Partly, because of that reality there are none of the parties that are able to recruit the leaders of the #EndBadGovernance protest or at least publicly join the protest.
Although individuals such as Alhaji Atiku Abubakar and Mr. Peter Obi have declared support for the protest, they were unable to contract any strong relationship with the protest organisers.
So long as political leaders and political parties in the country will be unable to contract strong relationships with veritable and energetic constituencies such as the #EndBadGovernance protest organisers, Nigerian democracy is imperilled.
This could potentially increase the frustrations of Nigerians and may be responsible for the existence of high levels of desperation that produces the explosive realities associated with the last protest.
We must caution that if this is left unattended to, and especially if the government continue with its grandstanding dispositions, doing nothing to either produce clear policy plans that will arrest the harsh realities facing Nigerians or produce functionally responsive measures that could ameliorate and unshackle citizens from the grip of hunger and starvation, the risk of the protest resuming any day before October 1 date is very high.
Part of the reality is also the associated exposure of virtually every Nigerian to becoming potential victim of the anger of hungry Nigerians is the high possibility of angry hungry protesters breaking into peoples’ homes and looting everything that was lootable. Already, in some parts of the North such ugly incidents have happened during the last protests.
Given such possibility, it is in the enlightened self-interests of all well-meaning Nigerians committed to the democratic development of the country to step out and seek to engage young Nigerians, including the organisers of the #EndBadGovernance protest.
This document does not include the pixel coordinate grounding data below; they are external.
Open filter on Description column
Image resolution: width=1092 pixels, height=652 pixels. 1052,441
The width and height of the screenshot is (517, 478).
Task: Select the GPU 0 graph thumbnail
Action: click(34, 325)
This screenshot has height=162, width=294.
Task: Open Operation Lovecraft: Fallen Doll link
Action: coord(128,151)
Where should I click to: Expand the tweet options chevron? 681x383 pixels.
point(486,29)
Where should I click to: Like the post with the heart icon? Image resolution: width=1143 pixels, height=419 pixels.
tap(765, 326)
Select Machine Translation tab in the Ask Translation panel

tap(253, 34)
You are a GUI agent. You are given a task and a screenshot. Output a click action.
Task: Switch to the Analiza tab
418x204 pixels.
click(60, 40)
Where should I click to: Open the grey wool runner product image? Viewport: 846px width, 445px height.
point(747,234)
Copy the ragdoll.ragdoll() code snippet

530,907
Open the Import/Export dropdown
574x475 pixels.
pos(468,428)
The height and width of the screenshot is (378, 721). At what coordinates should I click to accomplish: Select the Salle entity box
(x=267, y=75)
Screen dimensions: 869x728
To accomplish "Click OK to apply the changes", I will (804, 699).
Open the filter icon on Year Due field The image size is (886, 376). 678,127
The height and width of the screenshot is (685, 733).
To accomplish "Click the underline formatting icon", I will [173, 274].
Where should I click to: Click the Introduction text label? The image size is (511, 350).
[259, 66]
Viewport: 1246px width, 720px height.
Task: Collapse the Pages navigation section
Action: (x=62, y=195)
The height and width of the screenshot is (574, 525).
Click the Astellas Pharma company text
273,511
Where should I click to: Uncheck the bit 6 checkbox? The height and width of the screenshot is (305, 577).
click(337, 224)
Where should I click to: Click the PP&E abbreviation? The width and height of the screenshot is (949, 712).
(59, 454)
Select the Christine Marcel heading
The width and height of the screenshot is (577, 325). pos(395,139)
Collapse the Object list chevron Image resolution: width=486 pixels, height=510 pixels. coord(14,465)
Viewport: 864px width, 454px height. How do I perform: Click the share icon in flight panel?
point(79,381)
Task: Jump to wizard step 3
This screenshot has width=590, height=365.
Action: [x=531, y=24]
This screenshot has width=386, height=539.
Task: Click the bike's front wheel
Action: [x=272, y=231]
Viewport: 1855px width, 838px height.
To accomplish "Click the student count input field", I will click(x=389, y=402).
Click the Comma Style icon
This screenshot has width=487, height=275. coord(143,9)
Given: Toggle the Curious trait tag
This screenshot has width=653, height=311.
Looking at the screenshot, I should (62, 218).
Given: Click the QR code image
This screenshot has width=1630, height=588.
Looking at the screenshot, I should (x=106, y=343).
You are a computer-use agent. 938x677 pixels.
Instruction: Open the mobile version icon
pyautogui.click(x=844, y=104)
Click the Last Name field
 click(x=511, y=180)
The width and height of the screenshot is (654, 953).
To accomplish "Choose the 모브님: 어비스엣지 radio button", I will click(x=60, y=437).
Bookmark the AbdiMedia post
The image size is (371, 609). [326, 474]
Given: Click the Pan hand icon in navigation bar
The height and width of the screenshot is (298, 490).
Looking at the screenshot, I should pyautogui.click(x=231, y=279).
All Nigerians committed to the democratic development of Nigeria must mobilise to give practical expressions to the aspirations of all Nigerians to guarantee that elected representatives and governments are responsive to challenges facing citizens.
A situation where the government resorts to a cheap campaign of blackmail with arguments of the opposition sponsoring the protests should simply be ignored.
In any event, it is legitimate for the opposition to start working for the defeat of a ruling party once they are unable to justify the confidence of the electorate.
In fact, ideally, if democratic structures of the country are functionally working such as political parties and the National Assembly, with what is going on in the country, President Tinubu and many state governors are candidates for immediate impeachment.
The comatose reality, which has reduced the National Assembly to a rubber stamp with political parties that are nothing more than leprous fingers, is responsible for the current high levels of frustration and desperation of Nigerians to register their anger through protests.
Combined with a reality whereby INEC seems to be unwilling to discharge its statutory responsibility of registering new parties that could produce veritable options for legitimate leadership contests in the country, all hopes of democratic change of leadership in the country are fading away.